I take issue with labels on science and scientists, especially as a whole. This tactic she uses here – attacking the person rather than the argument – is one of Carl Sagan’s cautionary flags in detecting baloney. Needless to say, the balonometer went *ding ding* as I scanned more of Coulter’s chapters on science. Tacking labels on scientists – liberal, or conservative, godless, etc. – is just a ploy to distract people away from the process that is science.

Science cannot be labeled as liberal or conservative, since it embodies the best qualities of both philosophies. When it comes to posing questions, the liberal mind is favored. You have to be open to possibilities; when data steers away from mainsteam convictions, you have to be willing to go where it leads you. That means being liberal, and willing to troubleshoot and produce ideas that could explain the phenomena. However, it is at the next stage that the scientist benefits from the conservative philosophy.

Not every idea can be right, or useful. The scientific method is a rigorous framework for testing ideas, and weeding the useless ones from the pack. Rigorous application of the method, and a willingness to accept the defeat of a beautiful idea in the face of an ugly fact, is critical to the process. The conservative mindset works here, putting up the wall of skepticism and clinging to what we know works in the face of a radical new idea. Together in the mind of the scientist, the liberal and the conservative mix.

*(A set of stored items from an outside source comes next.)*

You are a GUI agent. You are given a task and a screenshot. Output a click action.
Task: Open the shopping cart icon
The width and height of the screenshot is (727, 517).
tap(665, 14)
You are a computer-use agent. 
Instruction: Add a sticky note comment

Another way to look at this is to see scientists as embodying the very thing that gave humans an edge over their primate cousins: a willingness to adapt any useful tidbit into a tool needed for solving a problem. Need to move a heavy object over a great distance? Wedge logs underneath it in sequence, forming a “conveyor belt” that moves with the load and makes much easier its motion over terrain. Have data that veers from the accepted and well-tested scientific theory? Posit a radical idea, and put it to work making predictions so that experiments can be used to check its validity. Faced with a barrage of wild ideas? Apply the time-worn rigor of the scientific method to weed the useless ideas, leaving the survivors behind to predict another day.

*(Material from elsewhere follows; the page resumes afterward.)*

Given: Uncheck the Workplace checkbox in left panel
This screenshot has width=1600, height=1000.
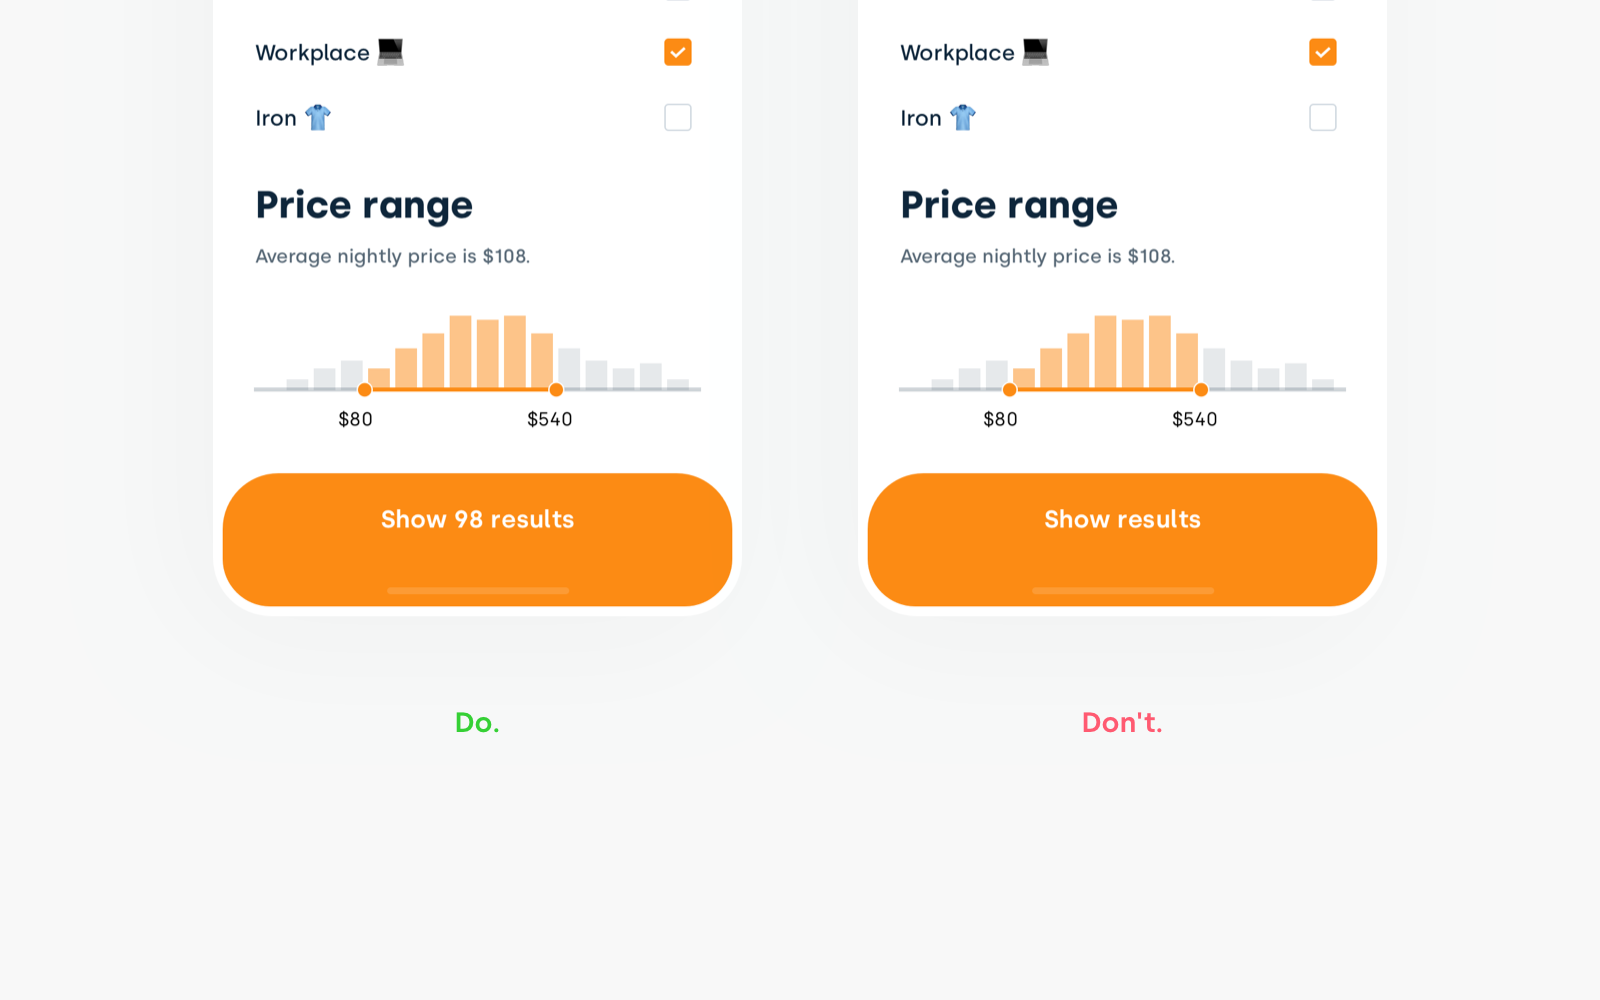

I know a lot of people (like Coulter, I guess) think “intelligent design” is a beautiful idea, in many cases because it puts biological development comfortably in line with literal Biblical scripture. However, a beautiful idea is only one which can produce predictions (e.g. because the bacteria flagellum is intelligently designed, we will find that X is true) and then be tested by experiment (if the bacteria flagellum is “intelligently designed”, removing part Y will turn it into a component which is no longer a flagellum, and can serve no other biological purpose from which it might have originally adapted into the flagellum). However, wishing “intelligent design” to be a widely adopted scientific theory doesn’t make it so. It is merely one more hypothesis that fails to make predictions that we can test, and thereby falls outside of science, never to be taught in science class.

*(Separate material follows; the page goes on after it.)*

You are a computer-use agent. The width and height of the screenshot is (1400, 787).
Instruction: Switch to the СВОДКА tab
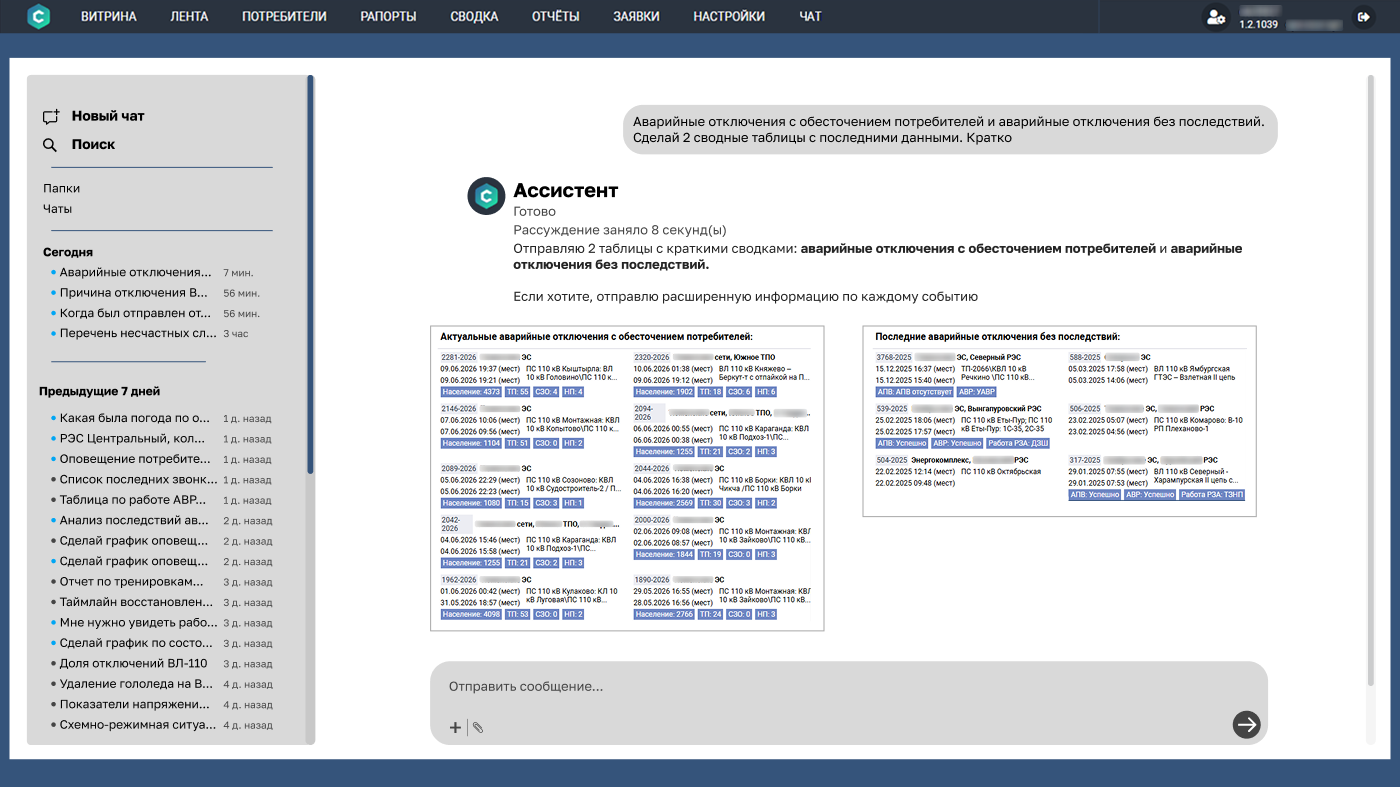pyautogui.click(x=474, y=16)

Coulter seems to have missed the point entirely. Science is not beholden to the liberal, nor the conservative. Those approaches serve science. Science rises above political label, and is a thing apart. Like politics it is a human endeavor. Unlike politics, it is a framework that allows us to differentiate between applicable notions and fanciful ones. It is to the benefit of opiners like Coulter to consider for a moment that science is not a tool to be bent by the crest of the next political wave; it is itself a human process that stands apart, a means by which the mechanics of the political philosophy can be turned into tools that solve problems, or stored away for another day.